Boxfish Updates Live Guide App To Improve Live TV Discovery, Hooks Up With AT&T For Control Of Your Cable Box

500 channels and nothing on. That’s the old refrain about the amazing amount of content available through today’s cable packages. The problem, though, isn’t that there’s nothing on — it’s that the good stuff is impossible to find. That’s why Boxfish, like a few other companies out there, is trying to help users find out what to watch on TV.

The main focus of Boxfish is to replace the cable box’s electronic programming guide, or EPG. Anyone who has sat there on the couch and scrolled through the guide — and that’s all of you — knows that it’s a painful process. “The EPG is a joke,” co-founder Eoin Dowling told me. And so the Boxfish team set out to build something better.

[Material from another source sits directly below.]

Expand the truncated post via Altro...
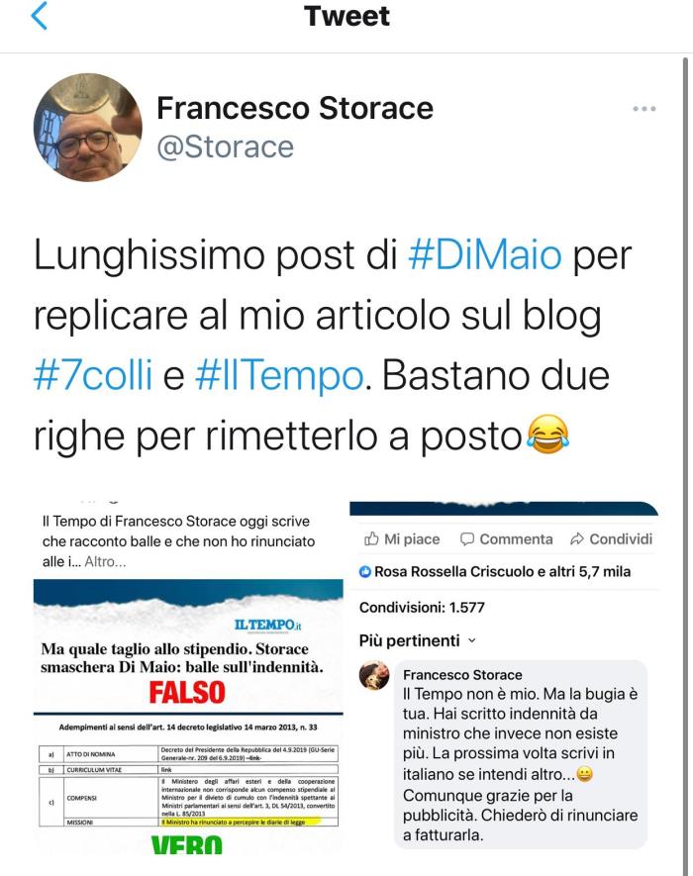 105,561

Boxfish launched its Live Guide app about eight weeks ago, and has been working on refining it ever since. The big problem with the old app was that there was just too much stuff going on. You had trending and favorites and headlines and all sorts of junk all over the place. It was quite busy. The new app collapses all of that, making it easier to just, um, see what’s on TV.

Front and center, the app has live thumbnails for seeing what’s on various channels. You can still refine the types of content you’d like to see, or add your favorites, but all of that is hidden in a separate menu. There’s also the ability to see what topics are trending, and jump directly to those channels.

But unlike some other apps, there’s no explicit social controls, no way to really see what your friends are watching. That’s by design, although being a second-screen app for video discovery unfairly gets the Boxfish guys lumped in with some of the more, ahem, social TV apps. “We’re anti- social,” Dowling tells me.

Boxfish ultimately wants to be the way that users not just discover TV, but also the new remote control for their cable boxes. When it launched a few months ago, Boxfish was able to control DirecTV boxes. The new version expands that to also include TiVo DVRs and AT&T boxes. The company plans to add more TV providers over time, and expects to be able to connect to about 60 percent of all boxes by the end of the year.

Boxfish now has 13 employees headquartered in its Palo Alto office. The company raised $3 million in a funding round led by T-Venture, the Venture Capital arm of Deutsche Telekom.